RECORDS TO PROCESS below:

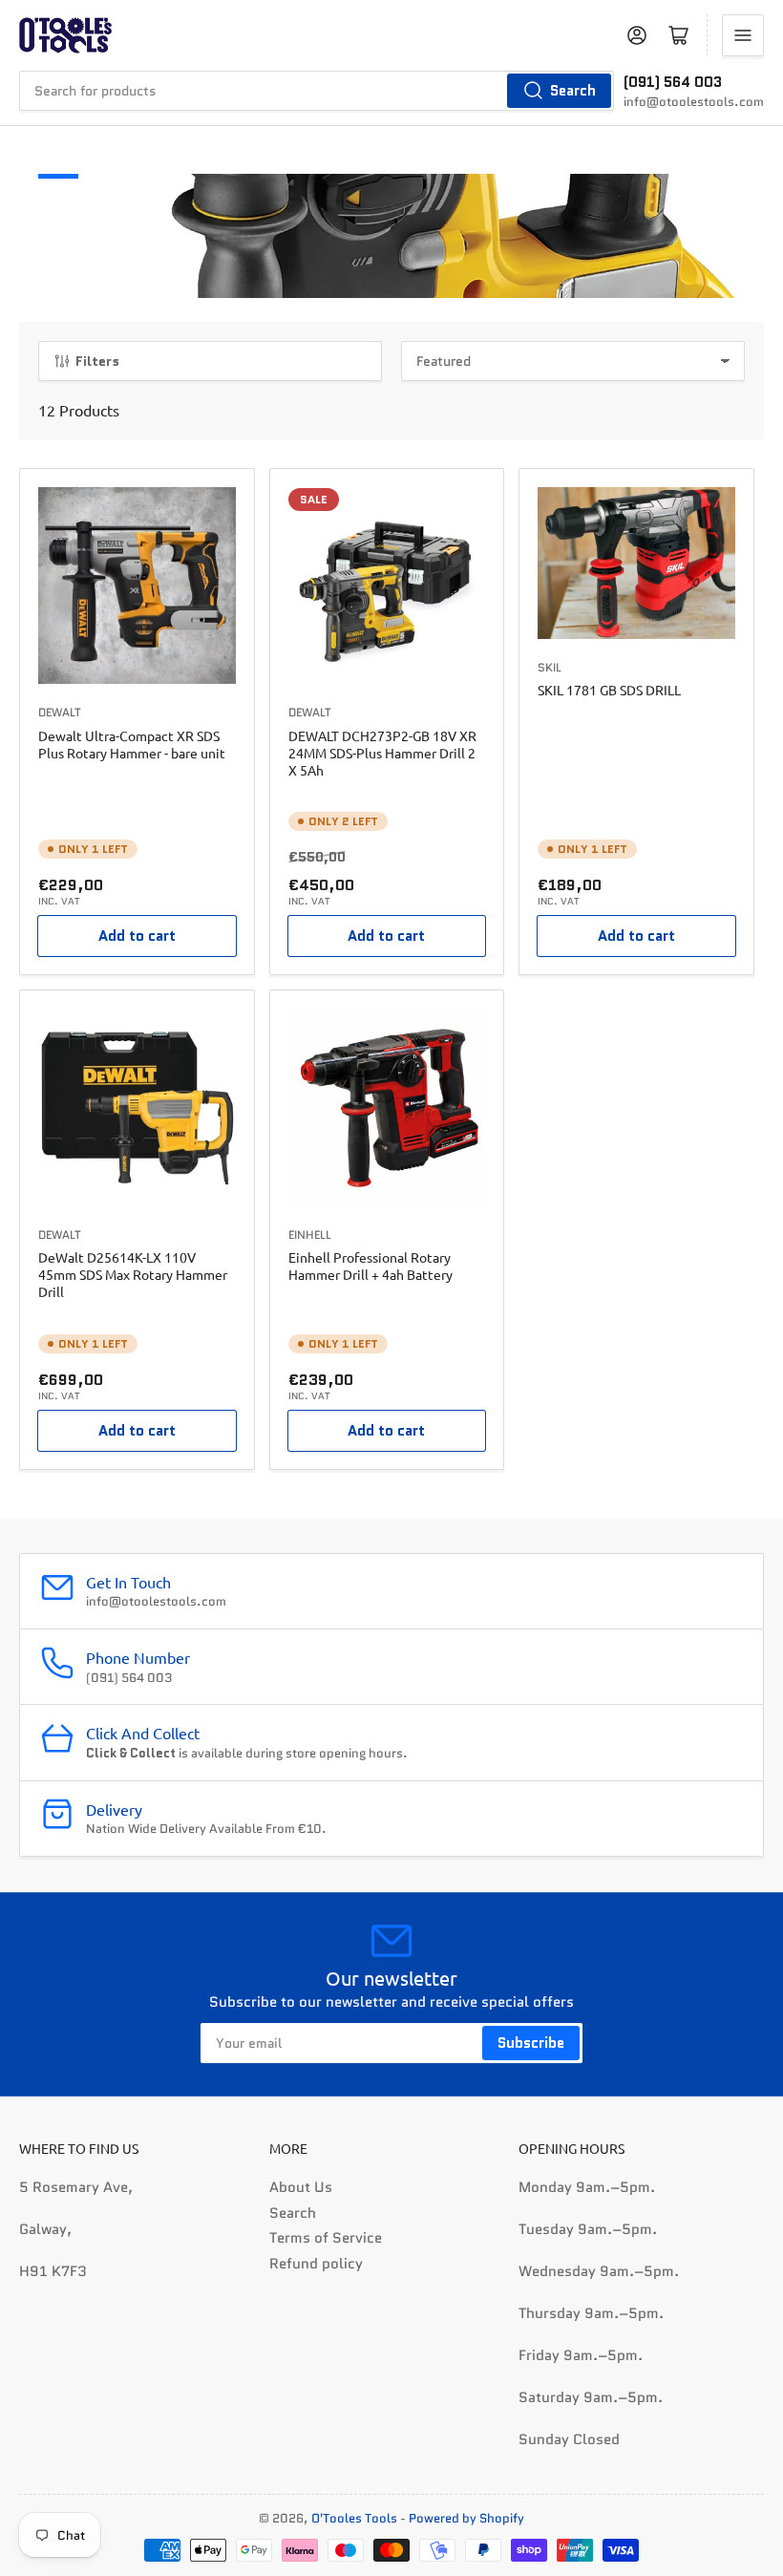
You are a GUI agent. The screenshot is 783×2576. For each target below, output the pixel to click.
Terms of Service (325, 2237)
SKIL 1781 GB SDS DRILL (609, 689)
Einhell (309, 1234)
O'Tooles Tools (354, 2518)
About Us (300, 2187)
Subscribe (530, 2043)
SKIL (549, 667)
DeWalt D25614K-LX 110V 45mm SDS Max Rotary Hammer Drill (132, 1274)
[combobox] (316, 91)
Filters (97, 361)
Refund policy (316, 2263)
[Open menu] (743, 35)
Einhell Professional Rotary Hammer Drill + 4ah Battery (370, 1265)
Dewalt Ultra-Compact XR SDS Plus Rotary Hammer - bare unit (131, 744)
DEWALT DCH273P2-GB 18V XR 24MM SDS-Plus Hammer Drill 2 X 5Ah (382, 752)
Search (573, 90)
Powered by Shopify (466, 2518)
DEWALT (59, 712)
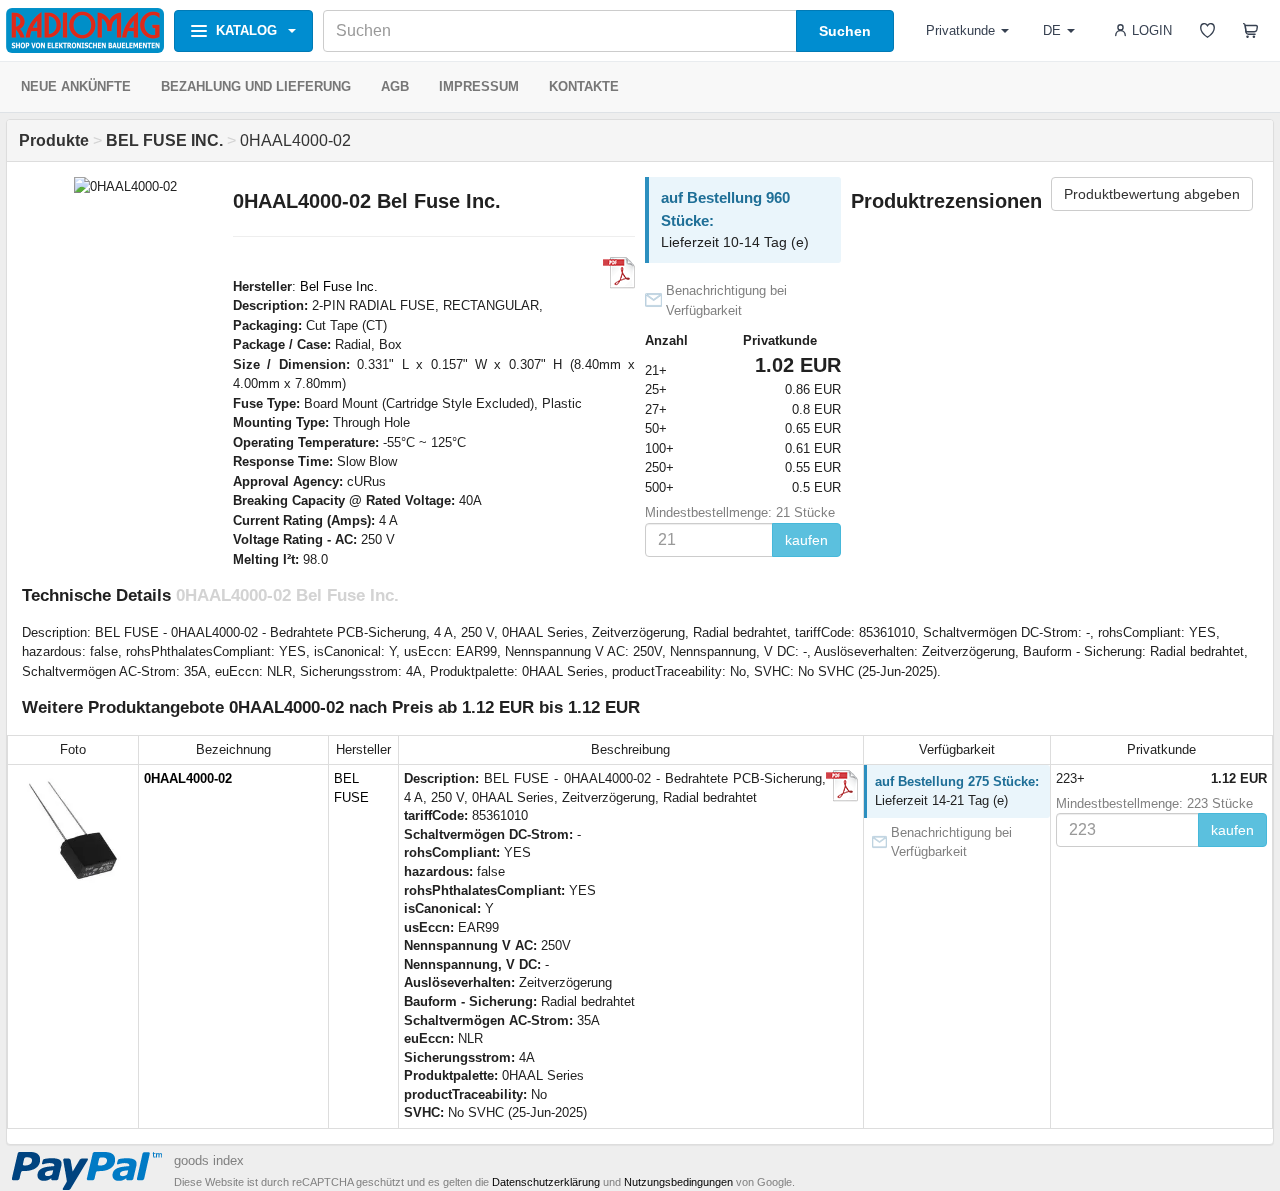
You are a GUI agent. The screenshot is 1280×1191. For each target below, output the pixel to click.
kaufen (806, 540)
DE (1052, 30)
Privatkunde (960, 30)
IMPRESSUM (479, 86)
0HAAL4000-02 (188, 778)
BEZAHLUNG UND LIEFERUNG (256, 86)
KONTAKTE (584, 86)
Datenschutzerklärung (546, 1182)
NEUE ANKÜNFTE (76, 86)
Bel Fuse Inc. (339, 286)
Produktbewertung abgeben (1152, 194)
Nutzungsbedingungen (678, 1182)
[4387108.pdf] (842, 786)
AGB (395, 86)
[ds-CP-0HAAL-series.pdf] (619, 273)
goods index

End of RECORDS TO PROCESS.

▶ **EXERCISE REQUIREMENTS**: One number only, please: the count of lines in the material holding the word "Plus".

▶ **EXERCISE SOLUTION**: 2